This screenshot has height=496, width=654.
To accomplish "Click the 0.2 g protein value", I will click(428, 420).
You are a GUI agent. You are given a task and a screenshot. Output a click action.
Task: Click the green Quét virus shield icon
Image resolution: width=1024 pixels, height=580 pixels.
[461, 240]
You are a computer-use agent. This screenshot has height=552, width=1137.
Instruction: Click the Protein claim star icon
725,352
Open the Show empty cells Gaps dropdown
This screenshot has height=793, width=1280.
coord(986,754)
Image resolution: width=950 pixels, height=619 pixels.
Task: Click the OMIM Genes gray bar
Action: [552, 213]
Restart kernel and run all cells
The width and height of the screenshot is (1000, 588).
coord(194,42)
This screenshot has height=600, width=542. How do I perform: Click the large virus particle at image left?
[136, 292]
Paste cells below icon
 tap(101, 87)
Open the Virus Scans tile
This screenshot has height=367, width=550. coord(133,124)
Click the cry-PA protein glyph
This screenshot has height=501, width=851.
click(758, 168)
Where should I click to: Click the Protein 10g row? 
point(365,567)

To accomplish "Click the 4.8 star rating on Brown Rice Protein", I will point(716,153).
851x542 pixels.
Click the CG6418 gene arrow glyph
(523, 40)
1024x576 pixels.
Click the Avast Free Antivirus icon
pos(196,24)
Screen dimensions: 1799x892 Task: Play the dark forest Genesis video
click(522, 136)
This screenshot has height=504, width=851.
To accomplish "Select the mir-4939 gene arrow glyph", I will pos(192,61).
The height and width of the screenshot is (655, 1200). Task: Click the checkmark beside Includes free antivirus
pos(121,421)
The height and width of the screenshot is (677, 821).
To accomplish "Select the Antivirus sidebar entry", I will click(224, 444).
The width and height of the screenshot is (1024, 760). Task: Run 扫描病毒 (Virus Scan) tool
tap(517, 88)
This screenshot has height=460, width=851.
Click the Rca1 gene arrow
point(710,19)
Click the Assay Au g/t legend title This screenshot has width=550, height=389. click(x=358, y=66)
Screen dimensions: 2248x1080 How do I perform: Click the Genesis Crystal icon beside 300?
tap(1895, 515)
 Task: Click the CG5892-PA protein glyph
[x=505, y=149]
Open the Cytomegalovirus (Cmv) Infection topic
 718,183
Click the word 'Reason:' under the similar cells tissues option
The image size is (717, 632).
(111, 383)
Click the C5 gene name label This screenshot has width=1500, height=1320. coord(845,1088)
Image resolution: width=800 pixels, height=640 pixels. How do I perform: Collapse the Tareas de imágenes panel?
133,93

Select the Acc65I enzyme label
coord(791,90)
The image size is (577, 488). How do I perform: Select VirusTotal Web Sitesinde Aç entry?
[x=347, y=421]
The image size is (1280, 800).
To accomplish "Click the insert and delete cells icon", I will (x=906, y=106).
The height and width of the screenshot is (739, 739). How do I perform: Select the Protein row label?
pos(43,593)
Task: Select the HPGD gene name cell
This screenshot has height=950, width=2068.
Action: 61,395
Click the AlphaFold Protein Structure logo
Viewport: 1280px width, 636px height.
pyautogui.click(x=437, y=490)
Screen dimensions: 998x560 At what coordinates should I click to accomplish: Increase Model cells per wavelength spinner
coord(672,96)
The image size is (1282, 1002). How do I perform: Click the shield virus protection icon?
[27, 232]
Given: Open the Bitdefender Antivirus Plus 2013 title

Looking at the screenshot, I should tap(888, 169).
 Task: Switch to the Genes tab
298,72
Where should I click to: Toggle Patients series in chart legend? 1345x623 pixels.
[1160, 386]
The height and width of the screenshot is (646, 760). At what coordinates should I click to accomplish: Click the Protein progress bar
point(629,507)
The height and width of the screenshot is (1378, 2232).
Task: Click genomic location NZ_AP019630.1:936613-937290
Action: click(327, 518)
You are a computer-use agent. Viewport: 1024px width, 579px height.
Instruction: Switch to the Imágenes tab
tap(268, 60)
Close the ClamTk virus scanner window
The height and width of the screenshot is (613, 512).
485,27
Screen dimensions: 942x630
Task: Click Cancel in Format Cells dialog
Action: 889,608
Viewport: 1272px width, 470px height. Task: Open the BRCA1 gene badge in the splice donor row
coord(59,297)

********

Prompt: Please reproduce every line of the material word for word.

Problem solution:
This screenshot has height=496, width=654.
To accomplish "Click the 0.2 g protein value", I will click(428, 420).
You are a GUI agent. You are given a task and a screenshot. Output a click action.
Task: Click the green Quét virus shield icon
Image resolution: width=1024 pixels, height=580 pixels.
[461, 240]
You are a computer-use agent. This screenshot has height=552, width=1137.
Instruction: Click the Protein claim star icon
725,352
Open the Show empty cells Gaps dropdown
This screenshot has height=793, width=1280.
coord(986,754)
Image resolution: width=950 pixels, height=619 pixels.
Task: Click the OMIM Genes gray bar
Action: [552, 213]
Restart kernel and run all cells
The width and height of the screenshot is (1000, 588).
coord(194,42)
This screenshot has height=600, width=542. How do I perform: Click the large virus particle at image left?
[136, 292]
Paste cells below icon
 tap(101, 87)
Open the Virus Scans tile
This screenshot has height=367, width=550. coord(133,124)
Click the cry-PA protein glyph
This screenshot has height=501, width=851.
click(758, 168)
Where should I click to: Click the Protein 10g row? 
point(365,567)

To accomplish "Click the 4.8 star rating on Brown Rice Protein", I will point(716,153).
851x542 pixels.
Click the CG6418 gene arrow glyph
(523, 40)
1024x576 pixels.
Click the Avast Free Antivirus icon
pos(196,24)
Screen dimensions: 1799x892 Task: Play the dark forest Genesis video
click(522, 136)
This screenshot has height=504, width=851.
To accomplish "Select the mir-4939 gene arrow glyph", I will pos(192,61).
The height and width of the screenshot is (655, 1200). Task: Click the checkmark beside Includes free antivirus
pos(121,421)
The height and width of the screenshot is (677, 821).
To accomplish "Select the Antivirus sidebar entry", I will click(224, 444).
The width and height of the screenshot is (1024, 760). Task: Run 扫描病毒 (Virus Scan) tool
tap(517, 88)
This screenshot has height=460, width=851.
Click the Rca1 gene arrow
point(710,19)
Click the Assay Au g/t legend title This screenshot has width=550, height=389. click(x=358, y=66)
Screen dimensions: 2248x1080 How do I perform: Click the Genesis Crystal icon beside 300?
tap(1895, 515)
 Task: Click the CG5892-PA protein glyph
[x=505, y=149]
Open the Cytomegalovirus (Cmv) Infection topic
 718,183
Click the word 'Reason:' under the similar cells tissues option
The image size is (717, 632).
(111, 383)
Click the C5 gene name label This screenshot has width=1500, height=1320. coord(845,1088)
Image resolution: width=800 pixels, height=640 pixels. How do I perform: Collapse the Tareas de imágenes panel?
133,93

Select the Acc65I enzyme label
coord(791,90)
The image size is (577, 488). How do I perform: Select VirusTotal Web Sitesinde Aç entry?
[x=347, y=421]
The image size is (1280, 800).
To accomplish "Click the insert and delete cells icon", I will (x=906, y=106).
The height and width of the screenshot is (739, 739). How do I perform: Select the Protein row label?
pos(43,593)
Task: Select the HPGD gene name cell
This screenshot has height=950, width=2068.
Action: 61,395
Click the AlphaFold Protein Structure logo
Viewport: 1280px width, 636px height.
pyautogui.click(x=437, y=490)
Screen dimensions: 998x560 At what coordinates should I click to accomplish: Increase Model cells per wavelength spinner
coord(672,96)
The image size is (1282, 1002). How do I perform: Click the shield virus protection icon?
[27, 232]
Given: Open the Bitdefender Antivirus Plus 2013 title

Looking at the screenshot, I should tap(888, 169).
 Task: Switch to the Genes tab
298,72
Where should I click to: Toggle Patients series in chart legend? 1345x623 pixels.
[1160, 386]
The height and width of the screenshot is (646, 760). At what coordinates should I click to accomplish: Click the Protein progress bar
point(629,507)
The height and width of the screenshot is (1378, 2232).
Task: Click genomic location NZ_AP019630.1:936613-937290
Action: click(327, 518)
You are a computer-use agent. Viewport: 1024px width, 579px height.
Instruction: Switch to the Imágenes tab
tap(268, 60)
Close the ClamTk virus scanner window
The height and width of the screenshot is (613, 512).
485,27
Screen dimensions: 942x630
Task: Click Cancel in Format Cells dialog
Action: 889,608
Viewport: 1272px width, 470px height. Task: Open the BRCA1 gene badge in the splice donor row
coord(59,297)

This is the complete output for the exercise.